(Pixel coordinate grounding data)
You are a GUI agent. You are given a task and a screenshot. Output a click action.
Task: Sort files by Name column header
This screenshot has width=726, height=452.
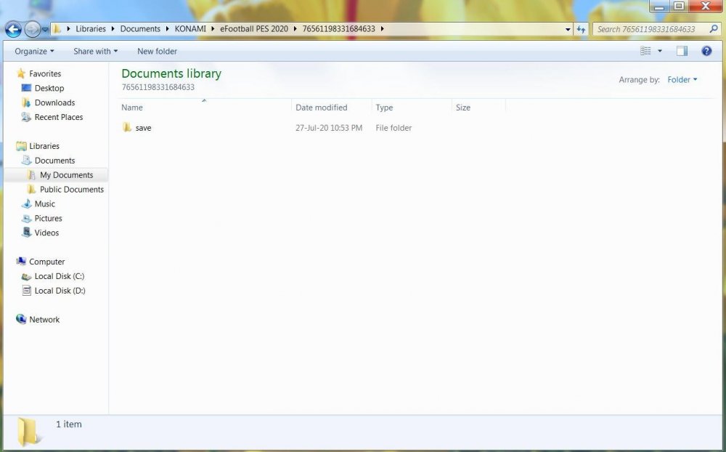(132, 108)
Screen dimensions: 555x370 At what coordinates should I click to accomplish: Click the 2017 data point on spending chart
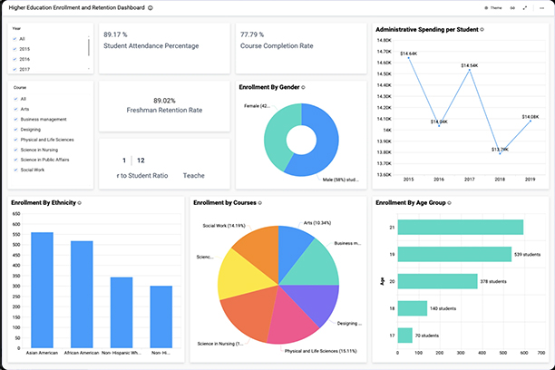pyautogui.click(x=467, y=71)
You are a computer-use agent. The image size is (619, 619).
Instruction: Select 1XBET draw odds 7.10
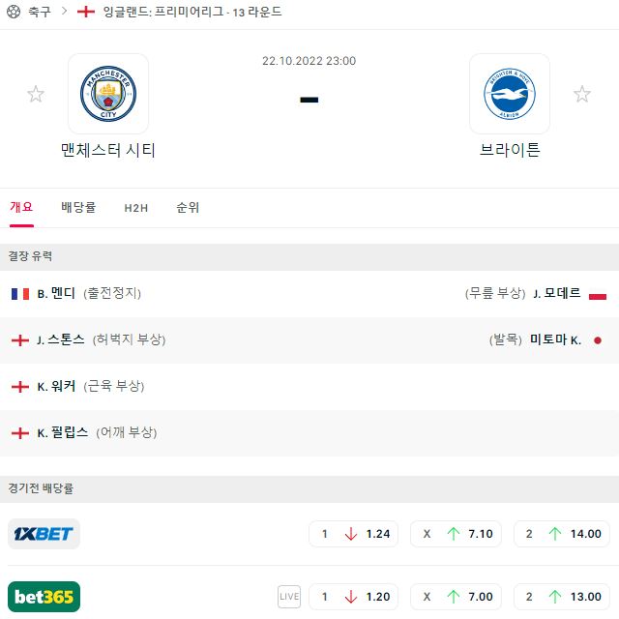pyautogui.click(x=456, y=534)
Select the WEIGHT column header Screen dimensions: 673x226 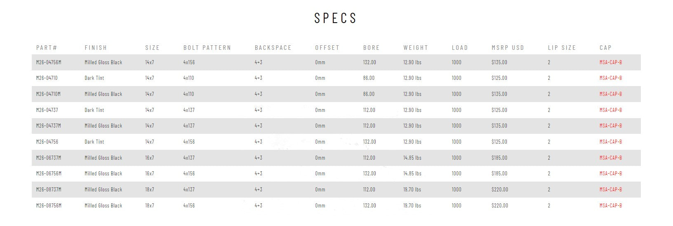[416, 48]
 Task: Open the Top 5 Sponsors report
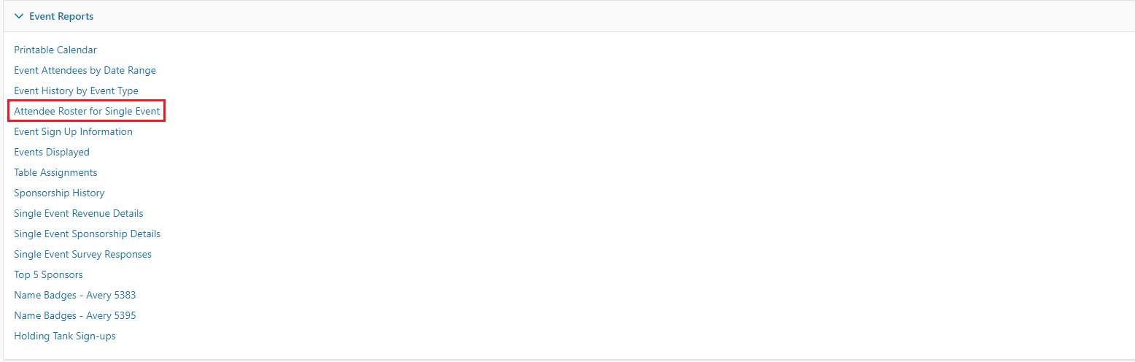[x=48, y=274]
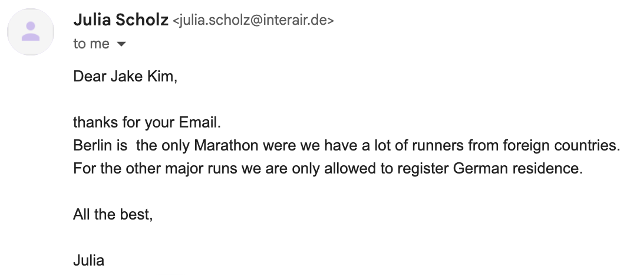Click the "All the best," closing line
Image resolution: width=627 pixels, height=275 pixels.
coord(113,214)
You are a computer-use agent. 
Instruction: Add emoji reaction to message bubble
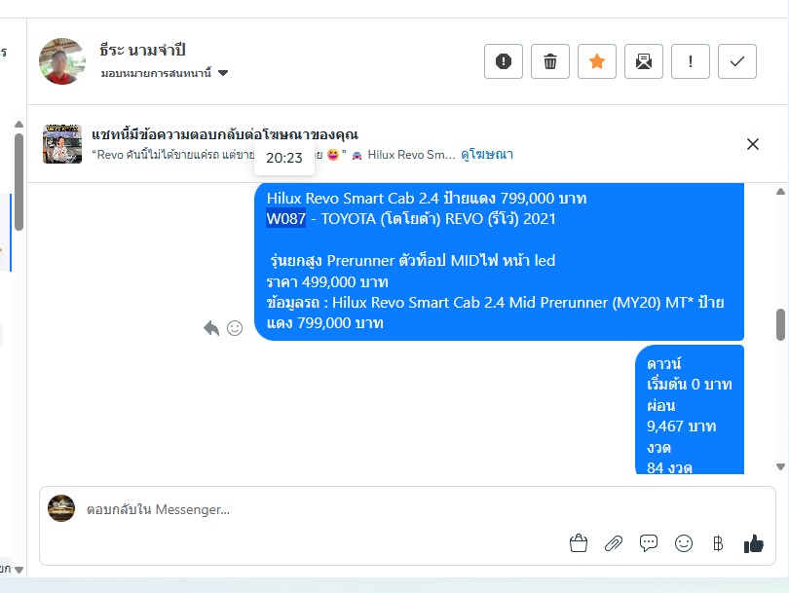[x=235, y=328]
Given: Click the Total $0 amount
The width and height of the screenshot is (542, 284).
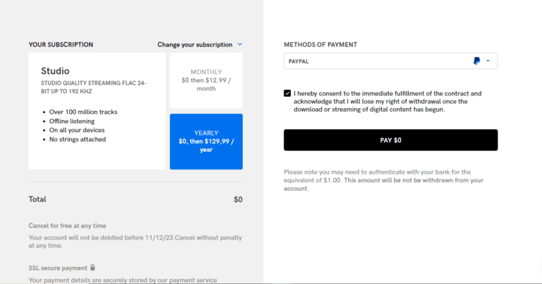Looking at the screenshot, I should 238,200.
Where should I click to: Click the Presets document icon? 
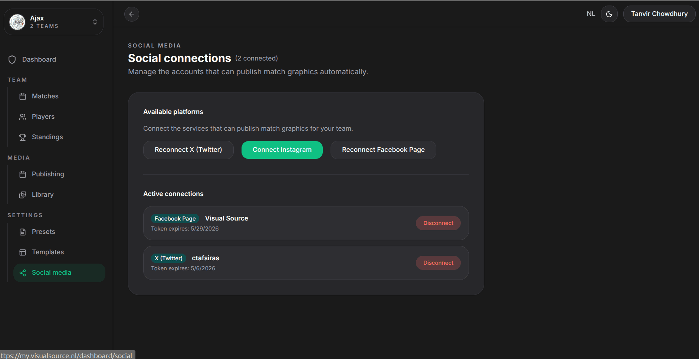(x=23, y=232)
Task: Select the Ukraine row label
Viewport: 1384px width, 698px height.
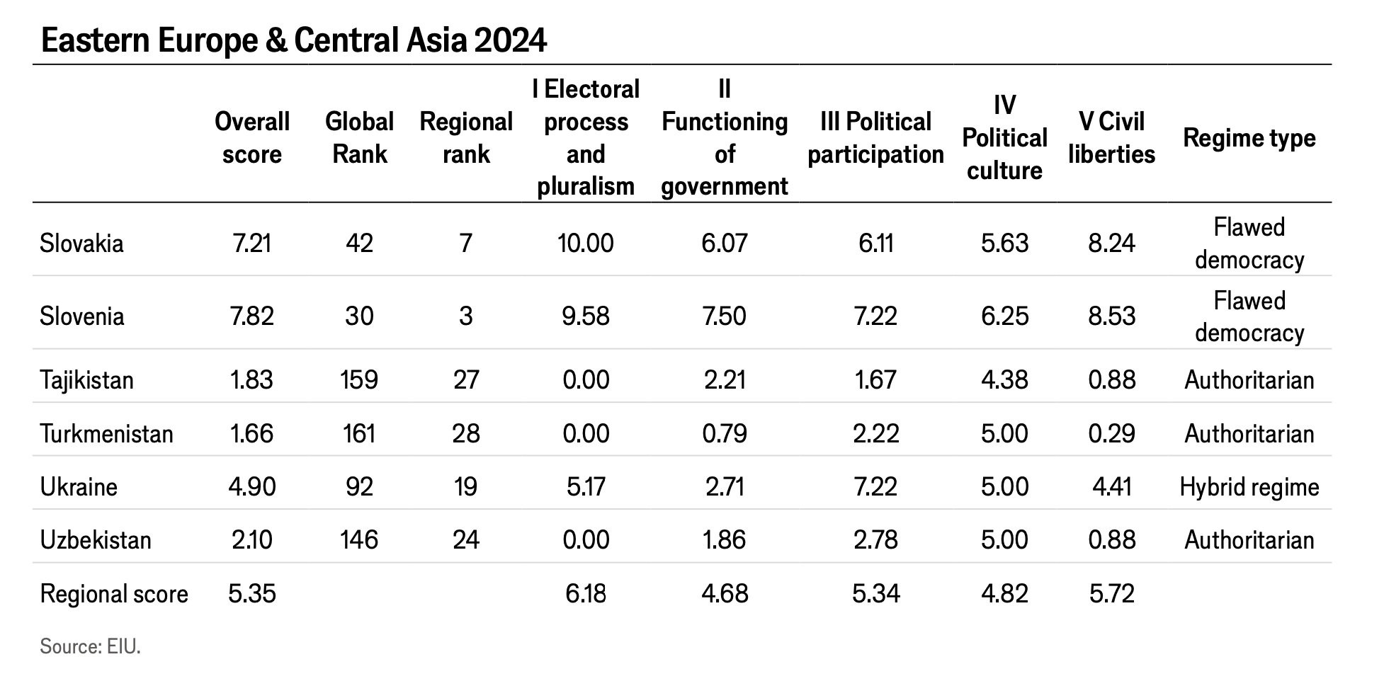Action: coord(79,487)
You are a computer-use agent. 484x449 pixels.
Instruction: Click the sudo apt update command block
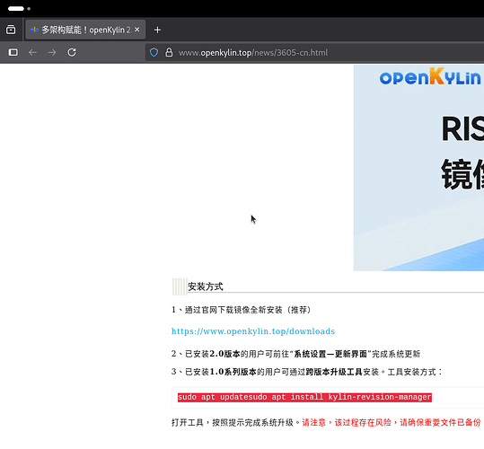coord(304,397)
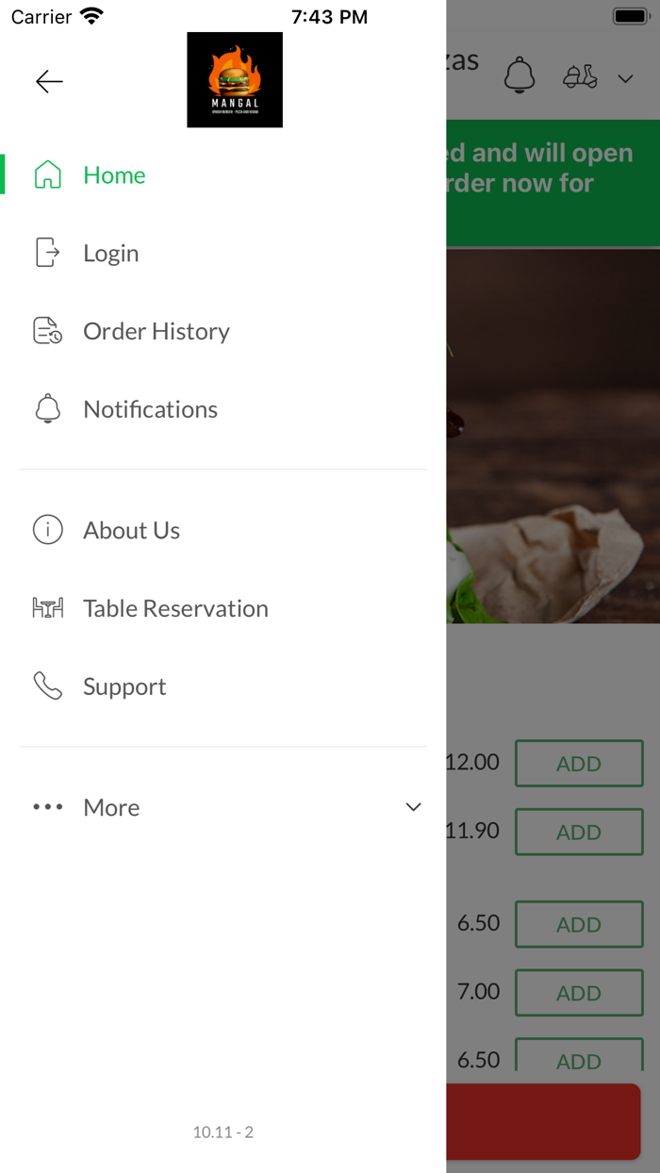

→ **What is being asked**
With pictures left out, transcribe each line from the one containing "Viewport: 1384px width, 698px height." through the end of the data, both ends included.

→ **Response box**
Viewport: 1384px width, 698px height.
Action: coord(79,487)
You are a computer-use agent. 484x449 pixels.
Instruction: Click the sudo apt update command block
coord(304,397)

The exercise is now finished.